> PROBLEM TO WORK ON
Transcribe the full listing exactly, and drop every picture.

= Beginning of Section =

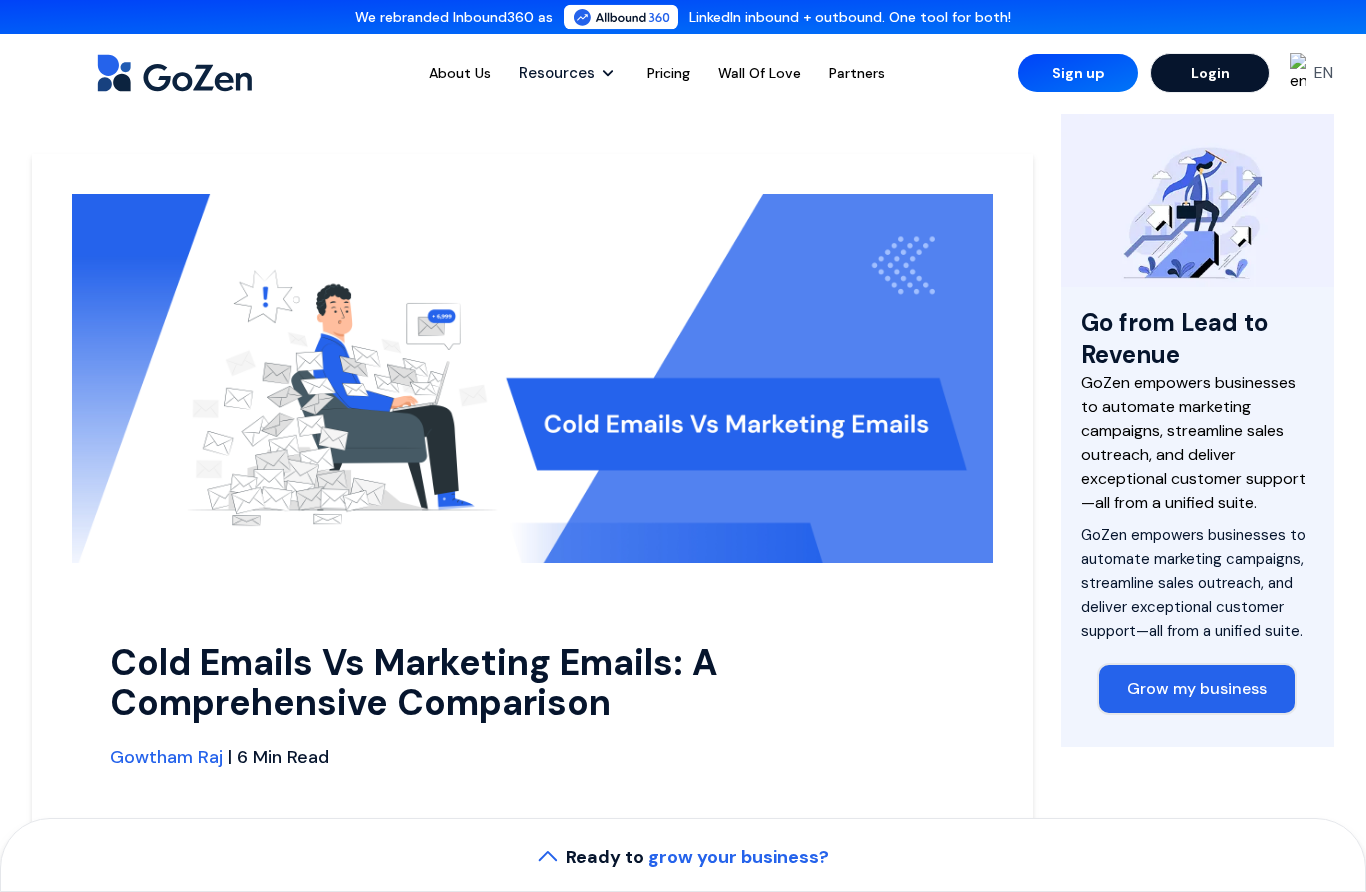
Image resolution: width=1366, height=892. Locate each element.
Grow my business (1197, 688)
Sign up (1078, 73)
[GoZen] (196, 73)
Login (1210, 73)
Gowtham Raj (166, 757)
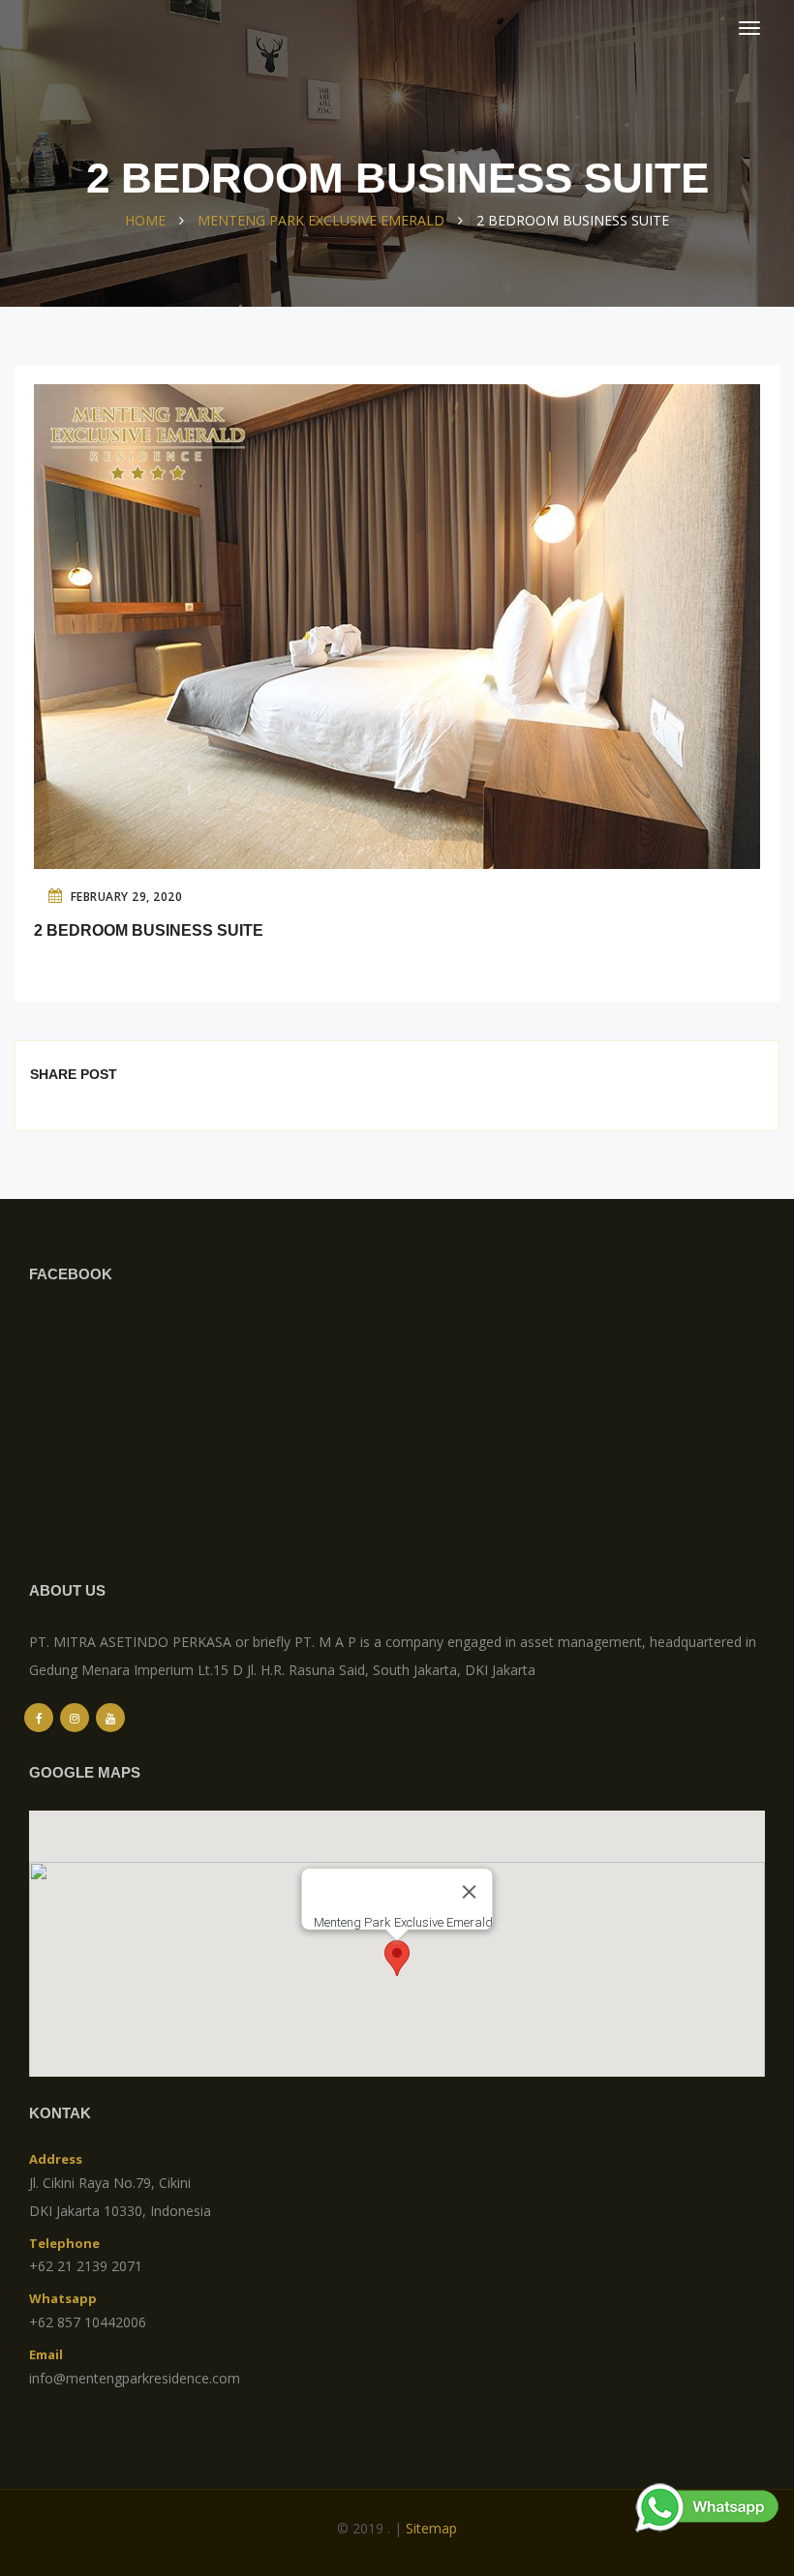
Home (145, 220)
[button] (397, 1958)
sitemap (431, 2528)
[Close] (469, 1892)
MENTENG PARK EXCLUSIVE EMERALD (321, 220)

= End of Section =

> WRITTEN SOLUTION
Image resolution: width=1366, height=892. Locate each element.
Grow my business (1197, 688)
Sign up (1078, 73)
[GoZen] (196, 73)
Login (1210, 73)
Gowtham Raj (166, 757)
Home (145, 220)
[button] (397, 1958)
sitemap (431, 2528)
[Close] (469, 1892)
MENTENG PARK EXCLUSIVE EMERALD (321, 220)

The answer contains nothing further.